[[ Given data, beginning ]]
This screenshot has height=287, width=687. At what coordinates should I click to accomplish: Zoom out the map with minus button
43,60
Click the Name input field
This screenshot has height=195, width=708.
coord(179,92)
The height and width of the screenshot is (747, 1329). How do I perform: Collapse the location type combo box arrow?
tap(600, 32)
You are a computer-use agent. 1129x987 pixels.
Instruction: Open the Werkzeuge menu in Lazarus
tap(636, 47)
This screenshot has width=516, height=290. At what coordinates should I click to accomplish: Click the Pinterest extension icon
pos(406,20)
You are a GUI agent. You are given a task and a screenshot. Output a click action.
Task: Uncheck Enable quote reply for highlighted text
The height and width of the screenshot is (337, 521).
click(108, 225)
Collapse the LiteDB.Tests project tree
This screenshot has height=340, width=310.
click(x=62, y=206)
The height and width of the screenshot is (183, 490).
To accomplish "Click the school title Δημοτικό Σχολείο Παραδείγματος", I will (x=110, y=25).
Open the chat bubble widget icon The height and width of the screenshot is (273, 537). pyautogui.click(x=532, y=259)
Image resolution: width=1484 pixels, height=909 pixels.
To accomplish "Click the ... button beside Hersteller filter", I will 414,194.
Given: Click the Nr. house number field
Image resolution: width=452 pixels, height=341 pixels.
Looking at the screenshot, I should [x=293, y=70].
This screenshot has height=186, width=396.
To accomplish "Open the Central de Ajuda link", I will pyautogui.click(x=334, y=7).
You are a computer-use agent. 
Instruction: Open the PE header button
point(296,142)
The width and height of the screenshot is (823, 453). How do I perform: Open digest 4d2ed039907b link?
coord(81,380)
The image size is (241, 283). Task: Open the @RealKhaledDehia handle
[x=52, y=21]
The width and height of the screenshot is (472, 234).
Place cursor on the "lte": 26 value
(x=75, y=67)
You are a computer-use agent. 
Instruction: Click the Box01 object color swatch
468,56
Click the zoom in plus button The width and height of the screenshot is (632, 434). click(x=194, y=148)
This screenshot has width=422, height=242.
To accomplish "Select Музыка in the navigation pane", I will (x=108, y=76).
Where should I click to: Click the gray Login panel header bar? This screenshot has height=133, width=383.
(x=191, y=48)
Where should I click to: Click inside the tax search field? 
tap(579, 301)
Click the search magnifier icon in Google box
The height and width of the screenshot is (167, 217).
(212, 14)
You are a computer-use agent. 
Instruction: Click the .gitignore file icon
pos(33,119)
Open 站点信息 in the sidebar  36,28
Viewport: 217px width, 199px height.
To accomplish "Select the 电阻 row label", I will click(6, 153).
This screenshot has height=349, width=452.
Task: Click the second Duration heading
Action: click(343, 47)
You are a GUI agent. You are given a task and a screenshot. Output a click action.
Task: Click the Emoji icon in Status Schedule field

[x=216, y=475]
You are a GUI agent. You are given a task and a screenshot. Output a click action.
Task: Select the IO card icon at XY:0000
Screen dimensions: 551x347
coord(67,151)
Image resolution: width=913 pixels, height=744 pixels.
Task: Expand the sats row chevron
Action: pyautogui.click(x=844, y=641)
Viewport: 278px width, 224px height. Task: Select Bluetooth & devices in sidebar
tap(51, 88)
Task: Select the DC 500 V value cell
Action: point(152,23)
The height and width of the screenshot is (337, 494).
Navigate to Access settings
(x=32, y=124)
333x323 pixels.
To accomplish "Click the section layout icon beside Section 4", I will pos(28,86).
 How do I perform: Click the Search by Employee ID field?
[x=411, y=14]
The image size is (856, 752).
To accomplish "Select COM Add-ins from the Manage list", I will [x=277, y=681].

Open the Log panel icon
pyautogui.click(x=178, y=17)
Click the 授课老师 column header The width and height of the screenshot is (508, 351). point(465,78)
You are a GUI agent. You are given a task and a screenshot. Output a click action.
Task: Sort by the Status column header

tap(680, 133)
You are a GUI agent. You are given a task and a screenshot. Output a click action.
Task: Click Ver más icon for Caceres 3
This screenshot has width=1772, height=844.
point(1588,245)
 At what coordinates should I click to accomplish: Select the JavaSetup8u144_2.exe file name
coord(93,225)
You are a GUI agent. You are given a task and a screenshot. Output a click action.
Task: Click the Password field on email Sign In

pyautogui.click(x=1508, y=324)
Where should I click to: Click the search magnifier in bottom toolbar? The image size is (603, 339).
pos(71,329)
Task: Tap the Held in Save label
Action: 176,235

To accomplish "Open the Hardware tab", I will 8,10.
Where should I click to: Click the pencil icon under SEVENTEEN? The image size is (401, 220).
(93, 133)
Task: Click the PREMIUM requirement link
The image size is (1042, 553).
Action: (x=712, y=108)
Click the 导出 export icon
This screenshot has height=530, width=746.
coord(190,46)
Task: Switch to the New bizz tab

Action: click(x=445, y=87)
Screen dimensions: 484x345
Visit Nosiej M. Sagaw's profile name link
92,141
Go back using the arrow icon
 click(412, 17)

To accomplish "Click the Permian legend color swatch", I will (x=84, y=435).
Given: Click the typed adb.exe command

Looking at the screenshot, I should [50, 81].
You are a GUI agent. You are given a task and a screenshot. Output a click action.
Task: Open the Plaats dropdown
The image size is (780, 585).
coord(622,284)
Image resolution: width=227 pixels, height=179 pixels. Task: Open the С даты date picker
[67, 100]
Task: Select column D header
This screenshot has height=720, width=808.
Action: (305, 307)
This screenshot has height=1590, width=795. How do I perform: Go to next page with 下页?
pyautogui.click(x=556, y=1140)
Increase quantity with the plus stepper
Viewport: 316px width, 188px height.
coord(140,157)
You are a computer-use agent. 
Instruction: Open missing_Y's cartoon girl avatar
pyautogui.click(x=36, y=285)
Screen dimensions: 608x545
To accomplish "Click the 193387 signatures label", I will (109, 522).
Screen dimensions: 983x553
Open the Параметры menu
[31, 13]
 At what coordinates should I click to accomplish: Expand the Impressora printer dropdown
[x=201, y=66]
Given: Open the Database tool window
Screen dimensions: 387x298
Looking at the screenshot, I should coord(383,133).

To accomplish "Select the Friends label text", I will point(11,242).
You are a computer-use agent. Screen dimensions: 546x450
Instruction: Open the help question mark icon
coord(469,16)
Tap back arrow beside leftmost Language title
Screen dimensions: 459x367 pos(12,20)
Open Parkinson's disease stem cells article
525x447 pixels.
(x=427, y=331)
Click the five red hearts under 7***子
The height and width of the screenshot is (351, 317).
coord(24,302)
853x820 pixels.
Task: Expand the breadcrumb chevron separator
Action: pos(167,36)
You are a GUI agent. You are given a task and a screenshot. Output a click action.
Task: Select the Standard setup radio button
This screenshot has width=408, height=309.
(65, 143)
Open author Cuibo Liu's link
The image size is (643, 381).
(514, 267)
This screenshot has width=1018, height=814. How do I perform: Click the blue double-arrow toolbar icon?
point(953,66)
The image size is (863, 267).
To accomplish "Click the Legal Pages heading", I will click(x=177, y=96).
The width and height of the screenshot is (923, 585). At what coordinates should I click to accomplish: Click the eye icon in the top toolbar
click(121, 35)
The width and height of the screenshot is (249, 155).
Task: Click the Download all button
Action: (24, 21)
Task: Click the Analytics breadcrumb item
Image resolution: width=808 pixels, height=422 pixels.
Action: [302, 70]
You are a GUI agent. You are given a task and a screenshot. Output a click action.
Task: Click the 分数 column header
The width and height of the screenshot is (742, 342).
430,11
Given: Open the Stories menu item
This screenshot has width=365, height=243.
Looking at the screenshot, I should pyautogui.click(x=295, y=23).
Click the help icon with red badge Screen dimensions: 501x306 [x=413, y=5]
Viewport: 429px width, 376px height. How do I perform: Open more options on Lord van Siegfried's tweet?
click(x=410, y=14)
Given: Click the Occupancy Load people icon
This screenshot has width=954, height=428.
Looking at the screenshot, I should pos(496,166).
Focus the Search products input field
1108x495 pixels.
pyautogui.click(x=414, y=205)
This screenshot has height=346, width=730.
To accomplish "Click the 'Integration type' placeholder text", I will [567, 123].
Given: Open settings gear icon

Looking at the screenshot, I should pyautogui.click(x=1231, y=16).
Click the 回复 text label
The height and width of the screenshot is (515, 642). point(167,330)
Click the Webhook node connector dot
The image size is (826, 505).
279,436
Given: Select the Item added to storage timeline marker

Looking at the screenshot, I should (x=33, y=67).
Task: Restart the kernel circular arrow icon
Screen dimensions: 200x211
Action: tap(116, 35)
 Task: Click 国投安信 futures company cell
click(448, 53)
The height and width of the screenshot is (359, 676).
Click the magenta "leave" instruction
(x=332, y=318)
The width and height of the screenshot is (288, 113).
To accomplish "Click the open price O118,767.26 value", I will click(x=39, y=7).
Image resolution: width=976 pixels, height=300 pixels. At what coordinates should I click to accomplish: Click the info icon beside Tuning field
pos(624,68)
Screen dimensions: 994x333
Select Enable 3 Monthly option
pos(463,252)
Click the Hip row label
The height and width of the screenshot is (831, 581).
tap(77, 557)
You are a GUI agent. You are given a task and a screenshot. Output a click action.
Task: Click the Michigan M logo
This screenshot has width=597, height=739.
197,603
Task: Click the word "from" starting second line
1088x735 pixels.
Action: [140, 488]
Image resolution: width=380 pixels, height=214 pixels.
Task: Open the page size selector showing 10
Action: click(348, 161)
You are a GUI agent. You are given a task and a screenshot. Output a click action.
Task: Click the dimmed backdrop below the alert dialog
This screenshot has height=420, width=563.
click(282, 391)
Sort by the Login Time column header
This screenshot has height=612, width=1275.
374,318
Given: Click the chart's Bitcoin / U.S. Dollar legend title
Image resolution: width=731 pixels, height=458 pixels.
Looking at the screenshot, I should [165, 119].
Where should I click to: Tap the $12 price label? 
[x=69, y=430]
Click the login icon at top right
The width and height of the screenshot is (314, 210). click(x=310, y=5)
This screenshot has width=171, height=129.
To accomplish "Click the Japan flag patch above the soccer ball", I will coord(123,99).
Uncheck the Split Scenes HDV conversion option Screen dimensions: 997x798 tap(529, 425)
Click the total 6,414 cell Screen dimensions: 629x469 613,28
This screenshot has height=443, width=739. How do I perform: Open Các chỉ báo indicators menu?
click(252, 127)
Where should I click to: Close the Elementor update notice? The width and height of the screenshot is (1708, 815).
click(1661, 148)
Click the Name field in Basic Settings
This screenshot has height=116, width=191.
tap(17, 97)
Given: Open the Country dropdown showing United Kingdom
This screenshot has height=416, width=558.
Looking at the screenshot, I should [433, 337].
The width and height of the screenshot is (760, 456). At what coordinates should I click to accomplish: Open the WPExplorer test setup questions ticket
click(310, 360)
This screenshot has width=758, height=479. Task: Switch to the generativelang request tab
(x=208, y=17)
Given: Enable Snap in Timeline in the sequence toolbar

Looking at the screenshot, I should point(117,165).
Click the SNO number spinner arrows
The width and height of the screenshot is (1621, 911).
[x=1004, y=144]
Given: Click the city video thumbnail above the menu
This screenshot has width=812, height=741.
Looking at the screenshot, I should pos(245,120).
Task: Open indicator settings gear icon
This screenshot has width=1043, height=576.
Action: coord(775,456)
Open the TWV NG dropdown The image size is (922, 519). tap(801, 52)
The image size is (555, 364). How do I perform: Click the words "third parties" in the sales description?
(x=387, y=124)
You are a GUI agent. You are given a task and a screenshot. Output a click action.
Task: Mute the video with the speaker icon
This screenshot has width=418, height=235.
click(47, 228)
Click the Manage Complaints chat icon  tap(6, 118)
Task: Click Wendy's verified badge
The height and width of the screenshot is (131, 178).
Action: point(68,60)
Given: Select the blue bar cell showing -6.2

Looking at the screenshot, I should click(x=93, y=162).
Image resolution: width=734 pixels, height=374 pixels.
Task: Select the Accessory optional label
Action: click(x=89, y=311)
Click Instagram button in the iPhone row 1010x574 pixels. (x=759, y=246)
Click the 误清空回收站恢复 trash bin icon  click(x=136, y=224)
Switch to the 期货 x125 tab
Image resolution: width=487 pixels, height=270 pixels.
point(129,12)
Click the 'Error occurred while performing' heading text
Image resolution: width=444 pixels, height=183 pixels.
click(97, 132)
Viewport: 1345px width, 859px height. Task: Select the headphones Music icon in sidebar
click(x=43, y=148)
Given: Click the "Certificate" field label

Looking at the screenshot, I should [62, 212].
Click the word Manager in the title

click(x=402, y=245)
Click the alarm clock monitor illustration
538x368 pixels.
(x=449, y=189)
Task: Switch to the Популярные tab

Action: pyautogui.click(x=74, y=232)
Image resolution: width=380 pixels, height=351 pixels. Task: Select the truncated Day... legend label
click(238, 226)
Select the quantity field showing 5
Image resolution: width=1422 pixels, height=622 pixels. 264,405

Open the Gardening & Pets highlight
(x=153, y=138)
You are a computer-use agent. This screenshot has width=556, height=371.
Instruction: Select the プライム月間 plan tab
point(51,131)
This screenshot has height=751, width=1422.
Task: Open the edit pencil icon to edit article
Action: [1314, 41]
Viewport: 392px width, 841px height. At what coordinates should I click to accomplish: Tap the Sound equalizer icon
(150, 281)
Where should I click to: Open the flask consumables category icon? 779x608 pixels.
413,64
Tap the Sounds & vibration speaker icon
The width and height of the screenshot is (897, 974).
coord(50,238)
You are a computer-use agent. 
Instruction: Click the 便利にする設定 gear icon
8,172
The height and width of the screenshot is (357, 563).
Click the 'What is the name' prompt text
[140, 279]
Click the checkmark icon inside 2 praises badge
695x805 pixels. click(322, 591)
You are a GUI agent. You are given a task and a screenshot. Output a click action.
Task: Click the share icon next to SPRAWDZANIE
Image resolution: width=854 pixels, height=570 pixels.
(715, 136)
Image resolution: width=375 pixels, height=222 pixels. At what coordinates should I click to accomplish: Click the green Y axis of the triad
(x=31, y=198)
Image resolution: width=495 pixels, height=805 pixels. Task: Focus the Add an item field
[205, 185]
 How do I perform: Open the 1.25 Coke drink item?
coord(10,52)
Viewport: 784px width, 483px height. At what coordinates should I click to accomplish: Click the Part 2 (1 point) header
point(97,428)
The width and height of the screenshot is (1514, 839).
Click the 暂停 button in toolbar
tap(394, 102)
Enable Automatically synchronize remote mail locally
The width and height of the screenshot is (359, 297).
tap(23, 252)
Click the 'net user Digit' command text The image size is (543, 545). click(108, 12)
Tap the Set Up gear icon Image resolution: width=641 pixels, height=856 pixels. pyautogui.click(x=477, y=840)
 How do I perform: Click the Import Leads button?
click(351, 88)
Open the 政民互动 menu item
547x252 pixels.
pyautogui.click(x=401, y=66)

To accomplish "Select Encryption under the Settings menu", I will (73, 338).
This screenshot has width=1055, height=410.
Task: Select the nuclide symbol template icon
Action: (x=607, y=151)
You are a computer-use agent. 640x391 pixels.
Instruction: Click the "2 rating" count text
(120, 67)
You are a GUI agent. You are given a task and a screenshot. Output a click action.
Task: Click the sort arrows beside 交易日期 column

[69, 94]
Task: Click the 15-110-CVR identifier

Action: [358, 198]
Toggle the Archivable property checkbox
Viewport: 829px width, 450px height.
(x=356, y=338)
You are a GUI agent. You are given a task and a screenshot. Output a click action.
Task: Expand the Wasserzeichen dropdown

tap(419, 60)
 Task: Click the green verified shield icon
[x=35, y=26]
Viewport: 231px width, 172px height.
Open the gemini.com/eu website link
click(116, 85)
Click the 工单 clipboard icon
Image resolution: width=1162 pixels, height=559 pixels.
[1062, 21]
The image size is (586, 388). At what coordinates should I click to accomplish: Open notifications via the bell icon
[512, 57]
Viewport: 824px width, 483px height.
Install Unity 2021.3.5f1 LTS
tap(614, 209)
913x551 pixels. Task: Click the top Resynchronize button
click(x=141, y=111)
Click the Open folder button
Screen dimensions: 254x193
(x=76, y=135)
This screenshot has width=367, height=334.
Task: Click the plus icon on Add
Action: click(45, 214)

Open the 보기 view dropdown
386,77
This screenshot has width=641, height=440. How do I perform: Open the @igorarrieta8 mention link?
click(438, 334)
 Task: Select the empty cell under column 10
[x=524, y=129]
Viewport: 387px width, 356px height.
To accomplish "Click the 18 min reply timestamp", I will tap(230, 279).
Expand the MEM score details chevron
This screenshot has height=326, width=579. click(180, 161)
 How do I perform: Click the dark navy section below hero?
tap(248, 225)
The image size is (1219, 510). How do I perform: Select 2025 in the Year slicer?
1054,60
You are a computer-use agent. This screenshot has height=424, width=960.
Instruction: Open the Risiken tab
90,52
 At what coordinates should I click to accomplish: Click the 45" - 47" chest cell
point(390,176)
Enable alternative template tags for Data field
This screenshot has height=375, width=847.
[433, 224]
[[ Given data, end ]]
Problem description
Please transcribe, exactly and with nothing added, the lines from the first line of the material above through the line that contains "Given: Click the Nr. house number field".

Output of the exercise
This screenshot has height=287, width=687. At what coordinates should I click to accomplish: Zoom out the map with minus button
43,60
Click the Name input field
This screenshot has height=195, width=708.
coord(179,92)
The height and width of the screenshot is (747, 1329). How do I perform: Collapse the location type combo box arrow?
tap(600, 32)
You are a computer-use agent. 1129x987 pixels.
Instruction: Open the Werkzeuge menu in Lazarus
tap(636, 47)
This screenshot has width=516, height=290. At what coordinates should I click to accomplish: Click the Pinterest extension icon
pos(406,20)
You are a GUI agent. You are given a task and a screenshot. Output a click action.
Task: Uncheck Enable quote reply for highlighted text
The height and width of the screenshot is (337, 521).
click(108, 225)
Collapse the LiteDB.Tests project tree
This screenshot has height=340, width=310.
click(x=62, y=206)
The height and width of the screenshot is (183, 490).
To accomplish "Click the school title Δημοτικό Σχολείο Παραδείγματος", I will (x=110, y=25).
Open the chat bubble widget icon The height and width of the screenshot is (273, 537). pyautogui.click(x=532, y=259)
Image resolution: width=1484 pixels, height=909 pixels.
To accomplish "Click the ... button beside Hersteller filter", I will 414,194.
Given: Click the Nr. house number field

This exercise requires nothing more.